Recently there was a dramatic news story from the Pacific Northwest. Jennifer Huston a 38 year old wife and mother of 2 went missing. It became a national story. People from all over the country were on the lookout for her. Then to everyone’s sadness she was discovered a few miles away from her home, dead. She had committed suicide.
This is an incredibly sad story in so many ways. A husband who lost a dearly loved wife. 2 young children who will never know their mother’s love again. There is no way to fully understand the devastation that this family has experienced and will experience for years to come.
As I heard more about the story I couldn’t help but think about the statements the husband made.
‘Jennifer, if you could see this or hear this, I love you,’
‘You have a ton of support from the community. If you can come home, please do. The boys need you. I need you. I love you.
‘We’ll never stop looking for you.’
He went on to call the disappearance ‘completely out of character for her. She loves me, she loves the boys.’
These statements lead me to believe that this husband was completely unaware of the depth of despair his wife must have been feeling about her life.
Why is that?

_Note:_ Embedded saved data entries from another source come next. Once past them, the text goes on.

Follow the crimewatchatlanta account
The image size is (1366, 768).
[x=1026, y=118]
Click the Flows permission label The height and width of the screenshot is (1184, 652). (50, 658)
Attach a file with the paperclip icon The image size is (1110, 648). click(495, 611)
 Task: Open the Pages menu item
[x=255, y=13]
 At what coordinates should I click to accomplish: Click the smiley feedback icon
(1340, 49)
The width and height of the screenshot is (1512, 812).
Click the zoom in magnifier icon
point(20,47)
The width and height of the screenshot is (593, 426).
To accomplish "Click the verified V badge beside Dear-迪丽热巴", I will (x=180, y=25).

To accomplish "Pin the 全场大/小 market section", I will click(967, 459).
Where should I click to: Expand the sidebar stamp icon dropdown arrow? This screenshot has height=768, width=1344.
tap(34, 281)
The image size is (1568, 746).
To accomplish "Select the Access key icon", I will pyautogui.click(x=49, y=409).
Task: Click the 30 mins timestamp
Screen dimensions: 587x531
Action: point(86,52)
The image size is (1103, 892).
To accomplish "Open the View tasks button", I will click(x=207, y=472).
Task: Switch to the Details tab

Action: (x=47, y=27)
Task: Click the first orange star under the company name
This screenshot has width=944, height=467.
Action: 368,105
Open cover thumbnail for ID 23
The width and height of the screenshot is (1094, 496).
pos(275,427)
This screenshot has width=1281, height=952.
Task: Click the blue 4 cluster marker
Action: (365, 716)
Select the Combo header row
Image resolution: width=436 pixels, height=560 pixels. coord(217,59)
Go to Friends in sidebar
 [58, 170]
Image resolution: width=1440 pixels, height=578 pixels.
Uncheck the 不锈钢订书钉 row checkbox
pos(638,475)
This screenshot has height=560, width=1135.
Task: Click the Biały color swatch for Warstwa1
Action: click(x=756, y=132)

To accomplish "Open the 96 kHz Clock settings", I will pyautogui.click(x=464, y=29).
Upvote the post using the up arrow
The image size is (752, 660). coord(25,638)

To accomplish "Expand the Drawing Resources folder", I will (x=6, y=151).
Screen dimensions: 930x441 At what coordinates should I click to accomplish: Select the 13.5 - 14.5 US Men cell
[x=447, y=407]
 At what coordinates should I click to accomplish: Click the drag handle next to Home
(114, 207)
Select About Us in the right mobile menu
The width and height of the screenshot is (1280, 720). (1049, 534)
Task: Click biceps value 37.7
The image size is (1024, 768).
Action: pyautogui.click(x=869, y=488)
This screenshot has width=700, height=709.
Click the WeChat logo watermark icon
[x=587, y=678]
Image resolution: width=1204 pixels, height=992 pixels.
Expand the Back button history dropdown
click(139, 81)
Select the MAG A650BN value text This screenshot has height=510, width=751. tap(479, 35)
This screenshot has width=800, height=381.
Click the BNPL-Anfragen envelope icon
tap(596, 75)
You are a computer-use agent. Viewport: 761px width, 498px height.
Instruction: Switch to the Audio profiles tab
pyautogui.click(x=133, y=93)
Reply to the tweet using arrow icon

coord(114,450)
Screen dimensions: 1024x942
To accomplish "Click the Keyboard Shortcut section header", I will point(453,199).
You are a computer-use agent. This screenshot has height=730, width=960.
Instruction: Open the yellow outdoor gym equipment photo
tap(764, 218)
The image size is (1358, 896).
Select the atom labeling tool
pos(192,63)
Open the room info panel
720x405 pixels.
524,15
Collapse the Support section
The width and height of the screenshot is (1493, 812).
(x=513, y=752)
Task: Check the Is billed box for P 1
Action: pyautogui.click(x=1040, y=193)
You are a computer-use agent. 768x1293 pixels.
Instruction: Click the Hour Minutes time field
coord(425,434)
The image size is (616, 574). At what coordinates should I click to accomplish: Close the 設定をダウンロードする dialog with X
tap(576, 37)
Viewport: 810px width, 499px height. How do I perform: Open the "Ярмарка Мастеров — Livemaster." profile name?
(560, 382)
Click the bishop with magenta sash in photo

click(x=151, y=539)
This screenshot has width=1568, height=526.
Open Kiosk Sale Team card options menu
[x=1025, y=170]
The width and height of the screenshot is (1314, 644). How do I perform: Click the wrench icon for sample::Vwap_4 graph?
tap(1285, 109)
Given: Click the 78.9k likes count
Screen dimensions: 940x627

If there was the love that he seems to think there was, how could he have been so blind to the fact that his wife was contemplating suicide? Why didn’t she let him know? Did someone know?
I think by now everyone knows the big signs that often point to someone contemplating suicide. It seems in this case there may have been no obvious signs, so what is a person to do? If the obvious signs aren’t there the biggest thing you can do is communicate in a vulnerable way.
I am not talking about simply communicating about everyday things. How was work…how was school…did you do anything fun today… These are the questions that people are used to and ask every day. It’s the non-routine questions that are difficult to ask.
Are you happy in your life…can I do anything to make our relationship better…can I do anything to make this family the best in the world.
The answers to these questions can be and usually are difficult to hear, but they open a completely different way to view relationships. They create vulnerability. Vulnerability can create a stronger relationship. Vulnerability allows people who love one another to create a stronger bond and trusting relationship. Being vulnerable can change lives. Who will you be vulnerable with today?